Search Alfresco nodes using FTS (Full Text Search) with pagination.

from pristy.alfresco_operator.search_node_operator import AlfrescoSearchOperator

search_task = AlfrescoSearchOperator(
    task_id="search_documents",
    query="TYPE:'cm:content' AND ANCESTOR:'workspace://SpacesStore/site-id'",
    page_size=100,
    max_items=1000,
    sort_field="cm:modified",
    sort_ascending=False,
    http_conn_id="alfresco_api"
)

AlfrescoFetchChildrenOperator

Fetch all children of a folder node.

from pristy.alfresco_operator.fetch_children_node_operator import AlfrescoFetchChildrenOperator

fetch_children = AlfrescoFetchChildrenOperator(
    task_id="fetch_children",
    folders="workspace://SpacesStore/folder-uuid",
    page_size=50,
    max_items=2000
)

AlfrescoFetchNodeOperator

Fetch a single node by UUID.

from pristy.alfresco_operator.fetch_node_operator import AlfrescoFetchNodeOperator

fetch_node = AlfrescoFetchNodeOperator(
    task_id="fetch_node",
    node_id="workspace://SpacesStore/node-uuid"
)

Transform Operators

TransformFileOperator

Transform Alfresco file nodes to Pristy pivot format.

from pristy.alfresco_operator.transform_file import TransformFileOperator

transform_files = TransformFileOperator(
    task_id="transform_files",
    child="{{ task_instance.xcom_pull(task_ids='fetch_children') }}",
    mapping_func=custom_metadata_mapper  # Optional
)

TransformFolderOperator

Transform Alfresco folder nodes to Pristy pivot format.

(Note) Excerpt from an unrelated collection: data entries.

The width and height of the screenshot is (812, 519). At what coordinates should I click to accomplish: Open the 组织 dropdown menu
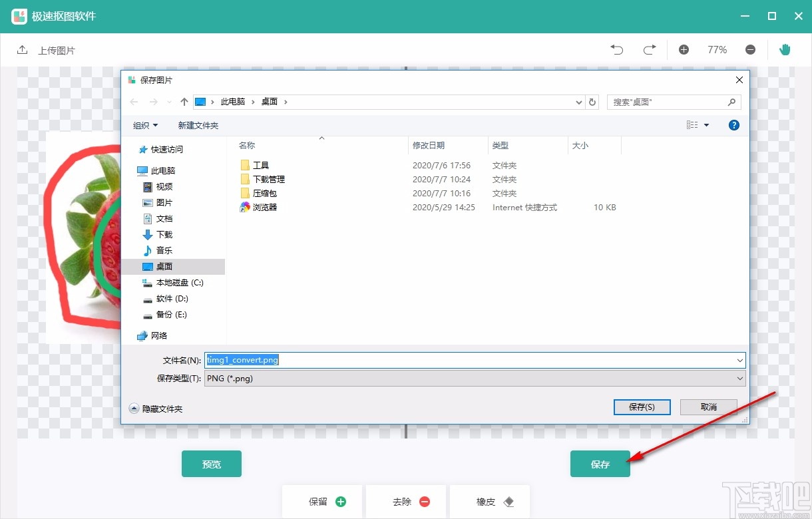click(145, 125)

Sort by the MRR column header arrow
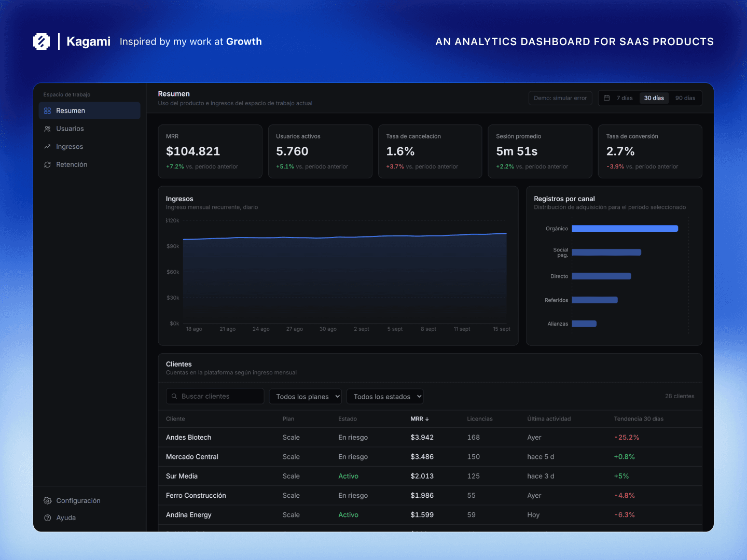click(427, 419)
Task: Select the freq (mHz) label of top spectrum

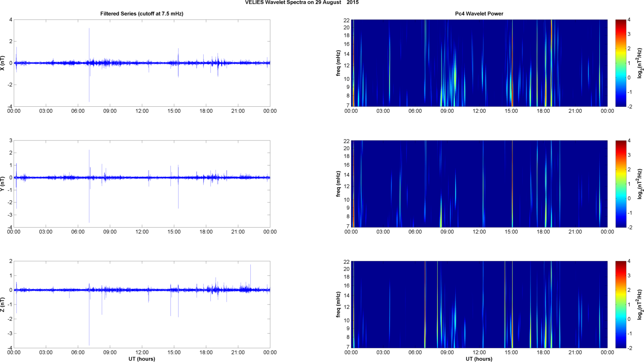Action: point(338,63)
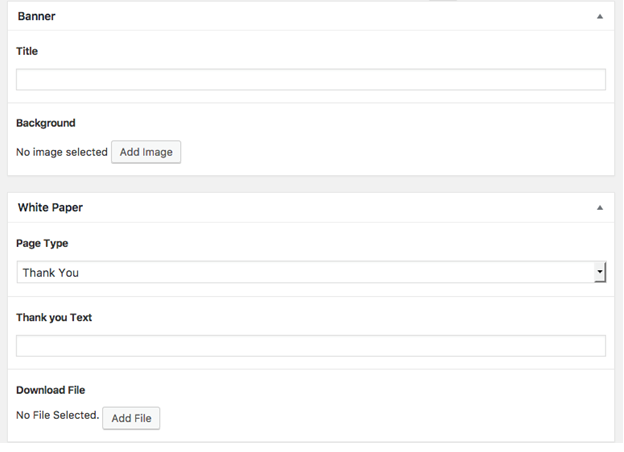Click the White Paper panel heading

click(x=50, y=208)
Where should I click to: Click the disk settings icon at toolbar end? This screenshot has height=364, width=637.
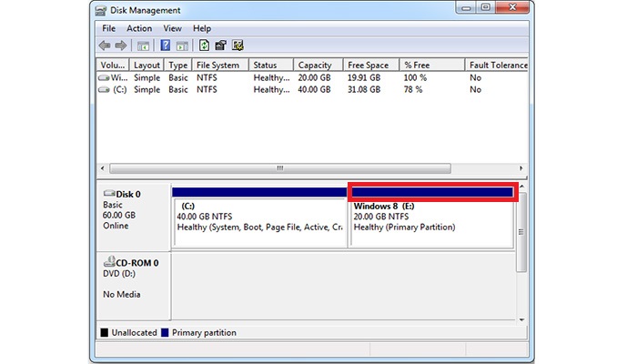click(238, 45)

from pristy.alfresco_operator.transform_folder import TransformFolderOperator

transform_folders = TransformFolderOperator(
    task_id="transform_folders",
    child="{{ task_instance.xcom_pull(task_ids='fetch_children') }}"
)

Export Operators

PushToKafkaOperator

Push nodes to Kafka with JSON Schema validation.

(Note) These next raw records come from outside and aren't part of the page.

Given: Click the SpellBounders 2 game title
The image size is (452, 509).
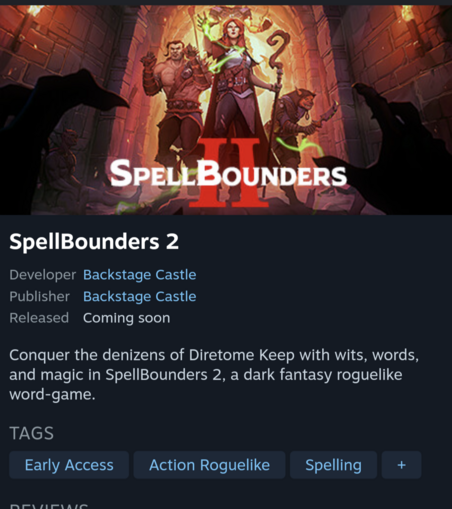Looking at the screenshot, I should (x=94, y=241).
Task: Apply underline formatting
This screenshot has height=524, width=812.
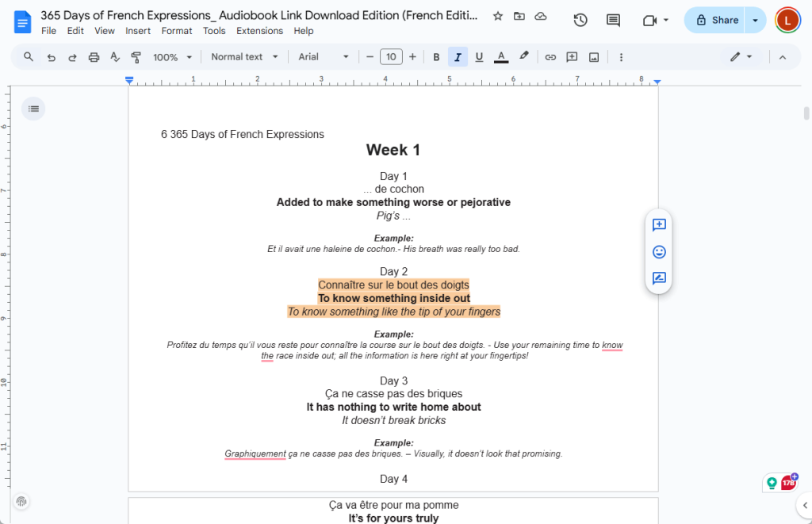Action: [479, 56]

from pristy.alfresco_operator.push_node_to_kafka import PushToKafkaOperator

push_to_kafka = PushToKafkaOperator(
    task_id="push_to_kafka",
    nodes="{{ task_instance.xcom_pull(task_ids='transform_files') }}",
    table_name="migration_tracking",
    source_key="uuid"
)

PushToDirectoryOperator

Export nodes as JSON files to filesystem.

from pristy.alfresco_operator.push_node_to_directory import PushToDirectoryOperator

push_to_dir = PushToDirectoryOperator(
    task_id="export_to_dir",
    node="{{ task_instance.xcom_pull(task_ids='transform_files') }}"
)

Database Operators

CreateChildrenTableOperator

Create PostgreSQL tracking table.

from pristy.alfresco_operator.create_children_table import CreateChildrenTableOperator

create_table = CreateChildrenTableOperator(
    task_id="create_table",
    table_name="export_alfresco_folder_children"
)

SaveFolderToDbOperator

Save folder children to tracking table.

from pristy.alfresco_operator.save_folder_to_db import SaveFolderToDbOperator

save_to_db = SaveFolderToDbOperator(
    task_id="save_folders",
    child="{{ task_instance.xcom_pull(task_ids='fetch_children') }}",
    table_name="export_alfresco_folder_children"
)

Configuration

Airflow Connections

Define these connections in Airflow:

# Alfresco API connection
airflow connections add alfresco_api \
    --conn-type http \
    --conn-host alfresco.example.com \
    --conn-login admin \
    --conn-password admin \
    --conn-port 443 \
    --conn-schema https

# PostgreSQL tracking database
airflow connections add local_pg \
    --conn-type postgres \
    --conn-host localhost \
    --conn-login airflow \
    --conn-password airflow \
    --conn-schema airflow \
    --conn-port 5432

# Kafka (optional)
airflow connections add kafka_pristy \
    --conn-type kafka \
    --conn-extra '{"bootstrap.servers": "localhost:9092"}'

Airflow Variables

# Source Alfresco server URL
airflow variables set alfresco_source_server "https://alfresco.example.com"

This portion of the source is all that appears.